Let me do a quick brain dump here, and try to explain what needs to be done
to properly support this:
First, one can (with my help, or looking at the code) write a plugin that
registers for indexing operations. The listener can also check and make sure
to only process events that happen on a primary shard (so they won't be
processed on the replica, if a design requires it). But, to be honest, this
is the easy part.
For changes feed, one has two options, pull and push.
Lets start with push. Push notifications are quire simple to implement in a
non distributed solution (like redis does). People register listeners and
every time an operation happens, the listeners get notified. It does require
some thought as to how to publish those events. If one controls the clients
as well, then its simple (i.e. doing it only for the Java API), but, since
elasticsearch treats HTTP as a first class citizen, a solution for HTTP
needs to be built as well. This can be similar to pusspubsub...(
PubSubHubbub · GitHub), but then the clients needs also to
listen for HTTP requests.
Also, with push notifications, there is a question of do we only send "new"

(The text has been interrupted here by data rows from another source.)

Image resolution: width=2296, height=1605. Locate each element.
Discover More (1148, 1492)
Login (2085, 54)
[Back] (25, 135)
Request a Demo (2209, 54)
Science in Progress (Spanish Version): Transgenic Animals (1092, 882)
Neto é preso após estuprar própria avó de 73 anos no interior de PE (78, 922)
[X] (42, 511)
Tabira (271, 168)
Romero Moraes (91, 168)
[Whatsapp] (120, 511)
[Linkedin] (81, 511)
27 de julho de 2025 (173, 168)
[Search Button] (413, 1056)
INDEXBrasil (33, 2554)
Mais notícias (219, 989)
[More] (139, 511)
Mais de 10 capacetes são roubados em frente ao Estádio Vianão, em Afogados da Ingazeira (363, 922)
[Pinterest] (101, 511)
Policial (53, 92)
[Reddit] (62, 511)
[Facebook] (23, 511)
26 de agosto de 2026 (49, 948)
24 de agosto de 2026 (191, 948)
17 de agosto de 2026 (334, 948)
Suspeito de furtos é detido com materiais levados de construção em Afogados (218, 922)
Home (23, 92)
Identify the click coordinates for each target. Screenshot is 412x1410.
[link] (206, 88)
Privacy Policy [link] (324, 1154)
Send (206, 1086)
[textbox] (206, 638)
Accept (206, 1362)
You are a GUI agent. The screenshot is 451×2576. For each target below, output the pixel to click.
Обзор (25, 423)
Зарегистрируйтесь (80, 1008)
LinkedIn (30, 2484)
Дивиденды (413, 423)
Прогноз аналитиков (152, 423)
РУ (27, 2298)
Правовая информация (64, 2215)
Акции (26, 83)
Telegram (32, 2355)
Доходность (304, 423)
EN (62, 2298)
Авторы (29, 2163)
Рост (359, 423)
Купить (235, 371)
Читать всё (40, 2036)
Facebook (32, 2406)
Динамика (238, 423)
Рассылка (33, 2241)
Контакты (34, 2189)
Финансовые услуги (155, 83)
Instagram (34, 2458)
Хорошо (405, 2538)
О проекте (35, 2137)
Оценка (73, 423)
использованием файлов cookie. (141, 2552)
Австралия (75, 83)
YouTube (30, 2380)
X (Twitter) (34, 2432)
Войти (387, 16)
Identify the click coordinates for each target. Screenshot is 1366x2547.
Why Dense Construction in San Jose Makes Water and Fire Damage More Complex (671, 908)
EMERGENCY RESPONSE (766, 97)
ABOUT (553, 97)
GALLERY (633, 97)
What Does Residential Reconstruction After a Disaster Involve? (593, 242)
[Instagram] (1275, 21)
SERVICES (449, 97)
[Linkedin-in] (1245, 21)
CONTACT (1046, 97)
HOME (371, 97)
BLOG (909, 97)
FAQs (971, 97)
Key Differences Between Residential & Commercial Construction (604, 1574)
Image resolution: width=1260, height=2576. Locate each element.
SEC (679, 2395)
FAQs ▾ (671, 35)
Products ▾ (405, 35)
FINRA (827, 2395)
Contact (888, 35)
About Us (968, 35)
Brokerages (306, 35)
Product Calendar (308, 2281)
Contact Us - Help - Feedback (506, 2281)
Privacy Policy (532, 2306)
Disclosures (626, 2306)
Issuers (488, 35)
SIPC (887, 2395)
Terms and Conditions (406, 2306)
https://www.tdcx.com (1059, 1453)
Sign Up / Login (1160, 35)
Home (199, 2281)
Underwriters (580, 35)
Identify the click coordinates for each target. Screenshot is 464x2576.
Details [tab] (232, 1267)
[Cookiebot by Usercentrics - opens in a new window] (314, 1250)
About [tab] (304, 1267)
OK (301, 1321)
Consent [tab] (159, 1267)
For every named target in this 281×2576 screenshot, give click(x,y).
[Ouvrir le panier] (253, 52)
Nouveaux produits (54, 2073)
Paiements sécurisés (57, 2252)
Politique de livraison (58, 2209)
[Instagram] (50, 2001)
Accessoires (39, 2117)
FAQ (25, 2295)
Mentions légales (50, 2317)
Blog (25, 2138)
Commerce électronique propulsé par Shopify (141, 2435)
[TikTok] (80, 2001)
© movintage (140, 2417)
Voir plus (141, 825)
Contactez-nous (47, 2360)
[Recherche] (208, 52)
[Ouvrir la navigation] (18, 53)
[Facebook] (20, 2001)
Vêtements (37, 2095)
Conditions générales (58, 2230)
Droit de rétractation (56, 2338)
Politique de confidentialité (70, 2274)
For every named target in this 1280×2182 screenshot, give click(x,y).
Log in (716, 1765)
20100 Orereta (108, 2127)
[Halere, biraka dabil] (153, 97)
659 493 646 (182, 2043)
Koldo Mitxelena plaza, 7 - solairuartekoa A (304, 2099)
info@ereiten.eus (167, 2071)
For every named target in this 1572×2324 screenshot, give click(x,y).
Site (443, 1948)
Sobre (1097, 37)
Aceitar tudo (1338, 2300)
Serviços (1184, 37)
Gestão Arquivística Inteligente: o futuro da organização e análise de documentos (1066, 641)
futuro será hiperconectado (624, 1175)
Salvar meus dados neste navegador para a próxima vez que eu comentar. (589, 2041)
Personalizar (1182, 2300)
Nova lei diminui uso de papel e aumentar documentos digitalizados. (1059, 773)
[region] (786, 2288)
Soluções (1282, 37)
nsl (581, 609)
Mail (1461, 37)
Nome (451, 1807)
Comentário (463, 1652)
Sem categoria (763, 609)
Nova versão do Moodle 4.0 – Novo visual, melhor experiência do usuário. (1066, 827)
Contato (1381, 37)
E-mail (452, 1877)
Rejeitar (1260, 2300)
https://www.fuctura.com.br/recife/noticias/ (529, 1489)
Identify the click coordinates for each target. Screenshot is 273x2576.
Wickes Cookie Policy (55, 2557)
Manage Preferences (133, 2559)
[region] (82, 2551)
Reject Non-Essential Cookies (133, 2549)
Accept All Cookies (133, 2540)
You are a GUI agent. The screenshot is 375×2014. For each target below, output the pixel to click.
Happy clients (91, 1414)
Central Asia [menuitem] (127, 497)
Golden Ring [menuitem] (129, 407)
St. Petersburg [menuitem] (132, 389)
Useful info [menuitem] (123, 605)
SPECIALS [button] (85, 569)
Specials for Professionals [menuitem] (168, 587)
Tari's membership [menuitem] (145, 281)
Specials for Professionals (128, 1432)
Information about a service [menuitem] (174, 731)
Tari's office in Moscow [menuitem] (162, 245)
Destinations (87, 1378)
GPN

events to the listener, or also send all the current data (possibly
filtered) and later, new events happening. There is a question of what to do
with misbehaving endpoints that don't process notifications fast enough
(tricky to identify it...), block them, drop them, or something similar.
Also, there is a question if the listeners are persistent. If they go away,
do we queue events and send it to them once they reconnect?
Now, lets move to a distributed solution. Lets start with simple HA,
replication. Now, we need to make sure that listeners registrations are
persisted across the cluster (and possibly surviving full cluster restart).
Also, we need to make sure as shards move around that those listeners move
around with them. Also, if we support persistent notifications, we need the
queue of future events that need to be sent to disconnected clients is
replicated as well (and we need to recover them, get this data into hot
relocation of shards, and so on).
Now, lets talk about pull notifications, which is similar to how couchdb
does things. First, a note on couchdb. The data structure couchdb has
(basically, a never ending (up to compaction) btree) is a big boon when it
comes to implementing pull notifications. elasticsearch/lucene do not work
like that.
Pull notification will probably require API based invocation of give me
changes since X. X can be a timestamp, or an id that denotes some sort of
"timeability"/order. A user will need to register the fact that it starts
listener, and we in elasticsearch can make sure that any changes are kept
around for the next pull request the user does (either on an open HTTP
connection, or per request, does not really matter). This is a bit simpler
to implement in elasticsearch, we can keep the transaction log around long
enough till we notified all clients about the changes, and, it allows us to
do async notifications more easily. But, it still requires delicate control
over the transaction log and when we can safely "get rid" of it.
Also, pull notification require thought as to how to provide all the
"current" data in elasticsearch, Again, its certainly possible, and the user
can provide a query that will filter that data if not all data is needed.
In terms of the internals of how elasticsearch works, pull notification is
simpler, but still require delicate work when it comes to concurrency,
transaction log handling, that are pretty low level... . Not simple.
Summary:
One of the things left on the plate for elasticsearch is cross data center
replication. I would love to implement it in a way that cross data center
replication mechanism is open enough for users to use. What does it mean?
For example, if we do pull based notifications, we can possibly utilize that
for cross data center replication. Another cluster, halfway around the
world, is just another user of the pull based notifications.
Hope things make a bit more sense now...
On Sat, Aug 13, 2011 at 8:30 PM, David Richardson <
david.richardson@enquora.com> wrote:
How then would one push change events into rabbitmq, or some other message
broker. Not my preferred mechanism, since rabbitmq isn't distributed, but
perhaps that isn't so important for change events. Soft realtime required,
polling not allowed. Doing this "in the (external) app" isn't viable.
Change notifications and WAN replication are really the only things missing
in es that preclude decommissioning our couchdb infrastructure - which we
would like to do since virtually every query against must already go through
external search. Getting change events into an external message broker
provides an immediate solution to both, but perhaps that's no easier than an
internal changes feed.
btw, Postgresql provides an even better model for external notificationshttp://www.postgresql.org/docs/9.0/interactive/sql-notify.htmlimho - multiple channels plus a programmable payload. Have no experience
with it at extreme load, but under moderate load it works wonderfully.
Again, radically different technical environment - it's the api model that's
of interest. What we're talking about for ES is a river producer, rather
than consumer.
cheers,
d.r.